Jeffery Talbot, the director of the Research Center on Substance Abuse and Depression at Roseman University of Health Sciences in Henderson, is convinced that far too many suicides occur because currently available antidepressants take much too long to take effect, if they work at all.

So for years now the pharmacologist has spent day after day in his lab trying to develop a medication that is fast-acting, one that can provide a mood lift within 24 hours and then keep working. That research has led to an experimental drug that, at least in mice, causes a rapid antidepressant effect and also works long term.

Today a research study by Talbot and collaborators from Duquesne University and the National Institutes of Health and the National Institute on Drug Abuse will be showcased in San Diego at Experimental Biology 2014, an annual meeting of more than 14,000 scientists who share scientific concepts and research findings that often shape clinical advances.

What makes this study unique and exciting,” Talbot said in a phone call Tuesday from San Diego, “is that in the same drug we seem to have both of the properties you want in antidepressant — both rapid and sustained effects. So many antidepressants today take three weeks or more to work.”

The drug, which he’s code-named MI-4, works simultaneously by increasing the levels of three key chemicals in the brain that are known to affect mood and feelings of pleasure — dopamine, norepinephrine and serotonin.

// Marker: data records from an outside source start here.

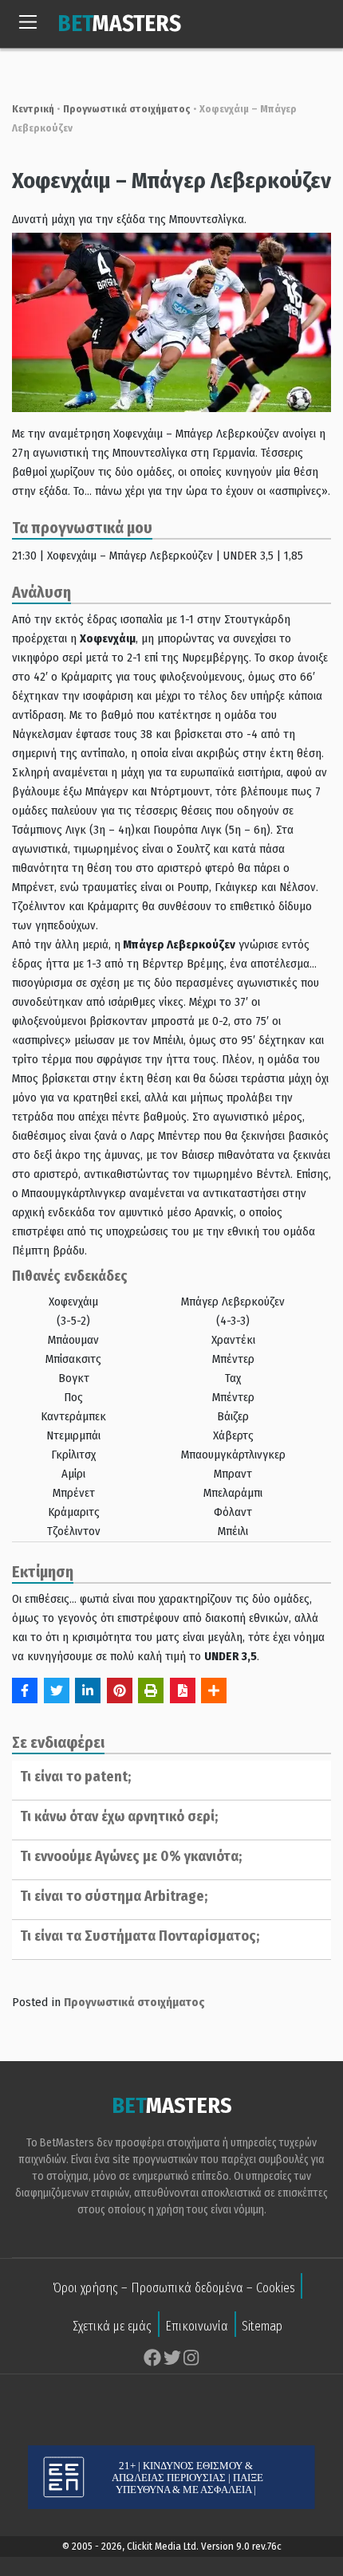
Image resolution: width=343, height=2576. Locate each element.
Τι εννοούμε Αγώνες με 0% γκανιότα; (131, 1856)
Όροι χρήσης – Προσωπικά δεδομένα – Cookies (174, 2287)
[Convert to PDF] (182, 1690)
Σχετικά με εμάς (112, 2326)
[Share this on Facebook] (24, 1690)
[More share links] (214, 1690)
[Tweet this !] (56, 1690)
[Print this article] (151, 1690)
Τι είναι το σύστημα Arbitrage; (113, 1896)
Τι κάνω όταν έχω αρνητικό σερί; (119, 1816)
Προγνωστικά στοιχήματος (127, 109)
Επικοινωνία (196, 2326)
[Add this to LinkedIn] (88, 1690)
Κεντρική (33, 109)
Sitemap (262, 2326)
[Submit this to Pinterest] (119, 1690)
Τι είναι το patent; (75, 1776)
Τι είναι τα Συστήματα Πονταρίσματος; (139, 1936)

Most depression drugs, he said, only target one of the three chemicals, which may explain why they generally are not effective in all patients. Given the properties of this drug, Talbot said, it appears that many more people could benefit from it.

If the drug works on people as it does on animals, Talbot said, an individual could escape a serious crisis spawned by depression and then move forward on an even keel.

Talbot said the drug is not new but one that had been put on the shelf after it did not work as planned to change the effects of cocaine in the brain.

It was through a protocol known as “virtual screening,” where computer modeling is used to find drugs that are likely to interact with particular receptors in the brain, that Talbot said he and the team eventually learned of the drug’s potential.

After the virtual screening, the researchers tested MI-4’s effects in cell cultures and then in mice. Coupled with new evidence of the drug’s antidepressant properties was more good news: The study would show that MI-4 was unlikely to become addictive.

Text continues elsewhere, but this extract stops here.